→ Görev Ayrıntıları: Gaziantep'teki park açılışını anlatan metne göre şu üç ifadenin her birine evet ya da hayır diye karşılık verin ve kararı belirleyen sözleri metinden aynen alıntılayın. 1. Parkın açılış töreni 30 Ağustos 2015'te yapıldı. 2. Türkiye'de bu geleneği başlatan şehir Ankara'dır. 3. Anlatıcı Gaziantep'e ikinci kez iki yıl önce gitti.

→ Seçilen Metin:
※ ※ ※

Türkiye bugün de her bir Türk’ün öz vatanıdır. Nerede yaşarsa yaşasın, her bir Türk’ün başarısı, büyük Türk milletinin başarısı olarak kabul edilmektedir ve Türkiye, bütün Türklerin birleştiği bir merkez haline gelmektedir. Bu sebeple ben, 2015 yılında Gaziantep şehrine kalabalık bir temsilci heyetiyle davet edilişimi ve orada yaşadıklarımı asla unutmadım, unutamıyorum…
Gaziantep’in Şahinbey belediyesi encümeninin kararıyla benim adımın verildiği “İBAD HÜSEYNLİ PARKI’nın görkemli açılış töreni, Zafer Bayramı’na denk getirilmiş, 30 Ağustos 2015 tarihinde gerçekleşmişti. O gün Türk kardeşlerimin Zafer Bayramı’na ihtiramını, yaşadıkları coşkuyu ve bana gösterdikleri ilgiyi, sevgiyi söz ile ifade etmekte şimdi de güçlük çekiyorum. İki yıl önce, ikinci kez Gaziantep’e gittiğimde, gördüğüm manzara ve fantastik değişikliklerden ve şehre katılan güzelliklerden dolayı da büyük bir şaşkınlığa kapılmıştım. Trük şehirlerinin kısa sürede böyle muhteşem ilerleyişi, bütün Türklerin gurur kaynağıdır. Gaziantep şehri, Şahinbey belediyesi, Türkiye’nin diğer şehirlerinde “Azerbaycan Millî Kahramanı” olarak benim adımın verileceği sokakların ve parkların da temelini atmış ve Türkiye’de bu geleneği başlatan şehir olmuştu. Ben adımın verildiği parkların, sokakların açılış törenlerinde, Kırşehir’de, Ankara’da ve Türkiye’nin her bir yerinde aynı sıcaklığı, dostluğu, kardeşliği, yakınlığı hissettim, yaşadım.

※ ※ ※

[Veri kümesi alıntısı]

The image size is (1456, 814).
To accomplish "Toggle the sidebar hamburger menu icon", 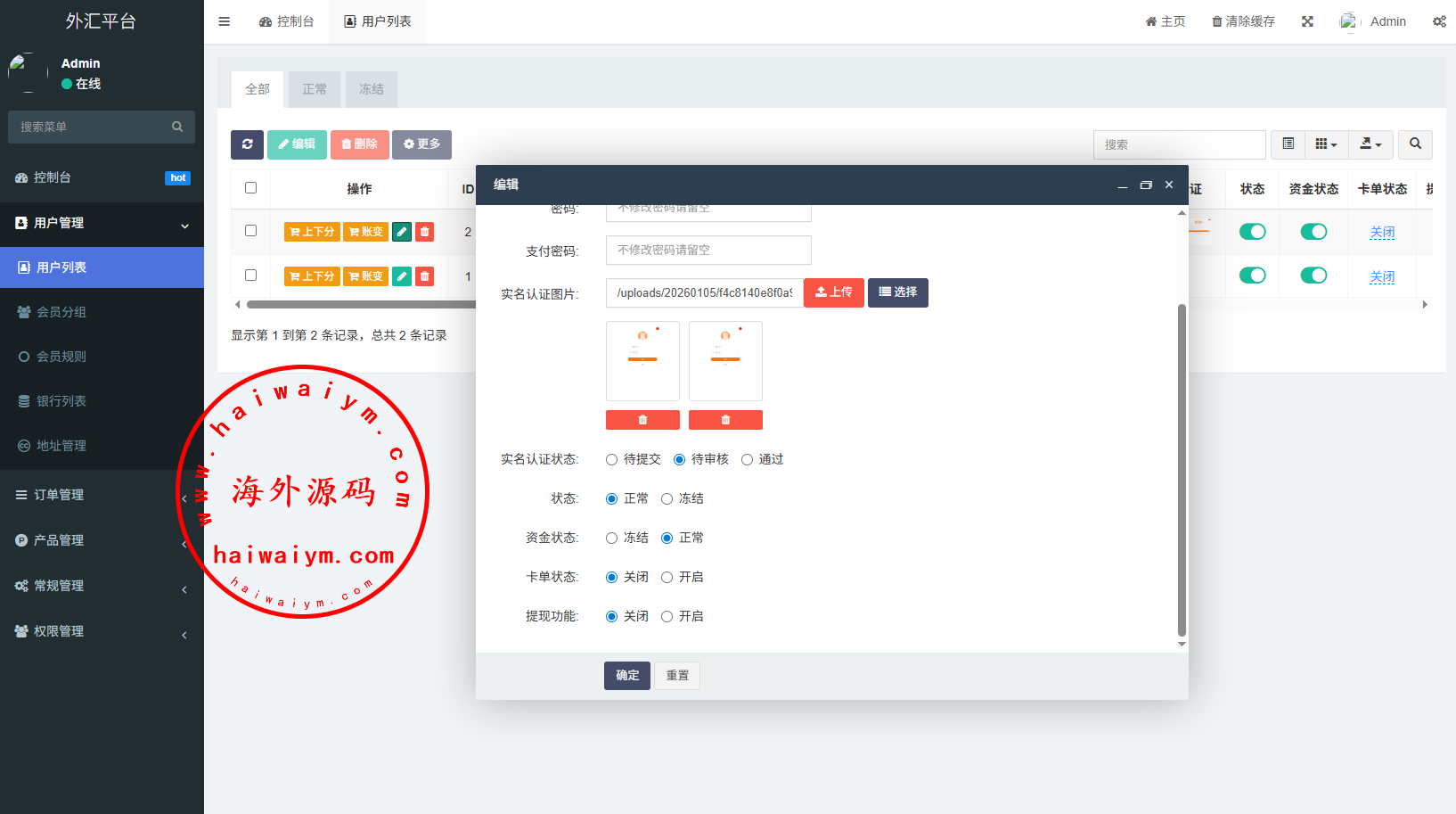I will [225, 21].

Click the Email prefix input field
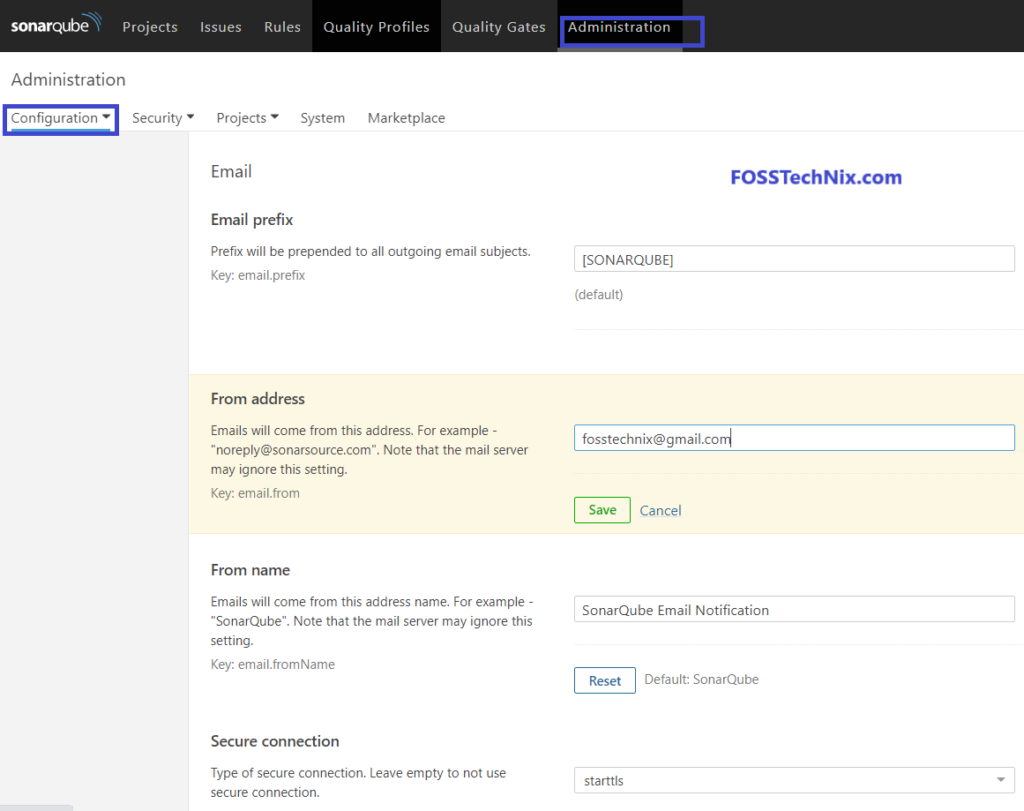pos(794,259)

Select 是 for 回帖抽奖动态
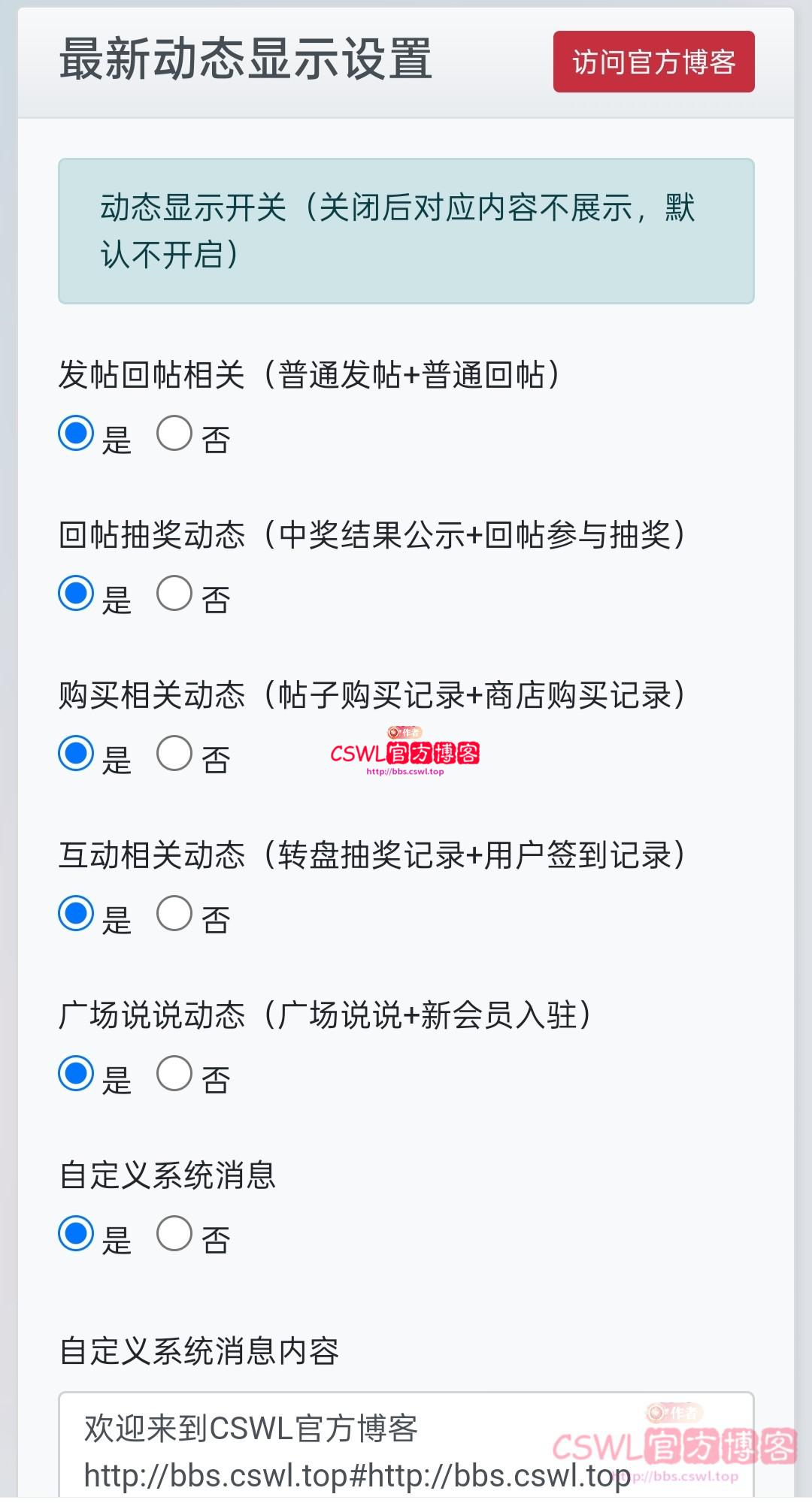pyautogui.click(x=76, y=594)
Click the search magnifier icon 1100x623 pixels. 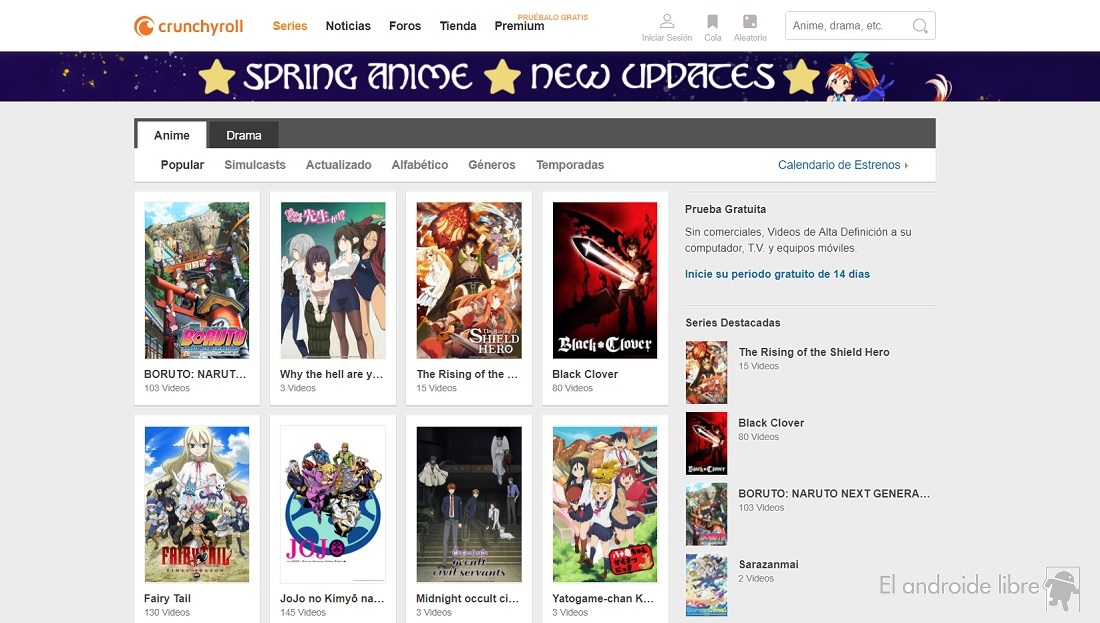[920, 26]
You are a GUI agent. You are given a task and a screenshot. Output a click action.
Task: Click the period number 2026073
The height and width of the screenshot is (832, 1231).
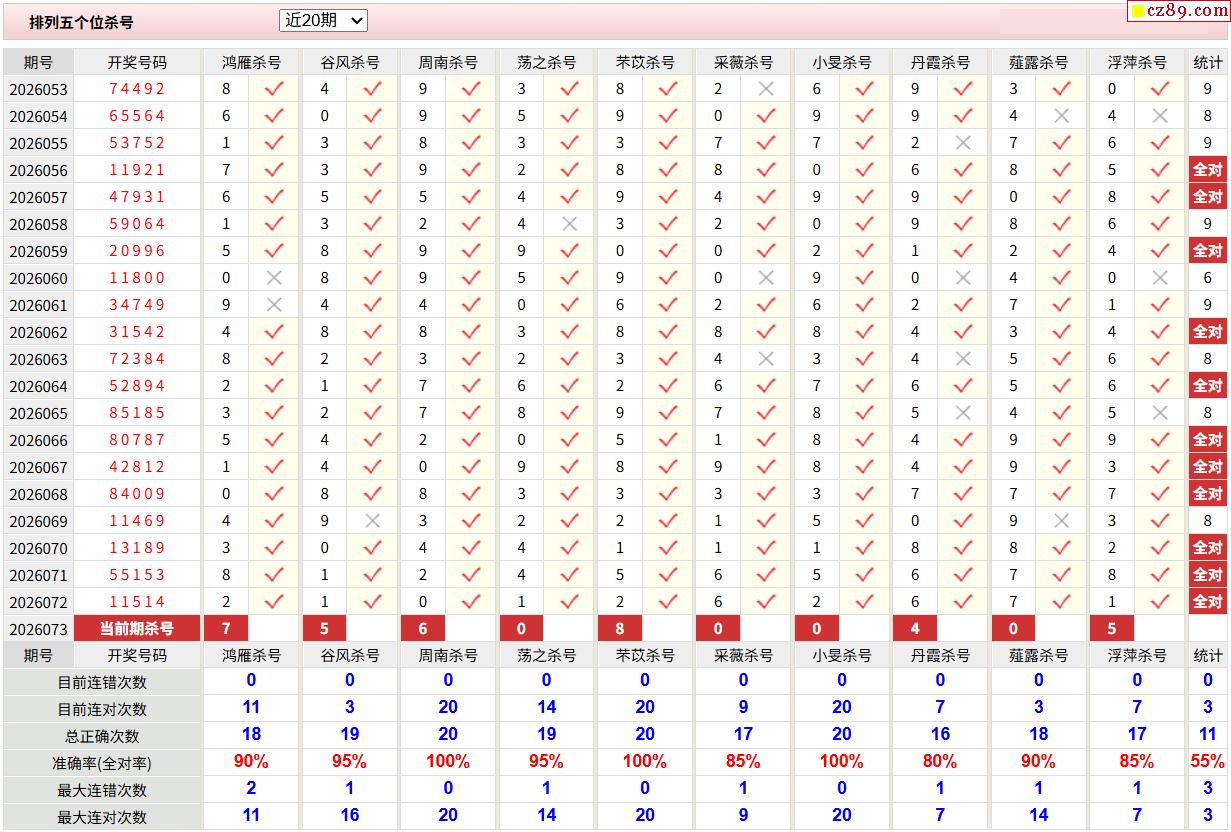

※ ※ ※

→ Alıştırma Yanıtı:
1. Evet: "30 Ağustos 2015 tarihinde gerçekleşmişti"
2. Hayır: "Gaziantep şehri, Şahinbey belediyesi, Türkiye’nin diğer şehirlerinde “Azerbaycan Millî Kahramanı” olarak benim adımın verileceği sokakların ve parkların da temelini atmış ve Türkiye’de bu geleneği başlatan şehir olmuştu."
3. Evet: "İki yıl önce, ikinci kez Gaziantep’e gittiğimde"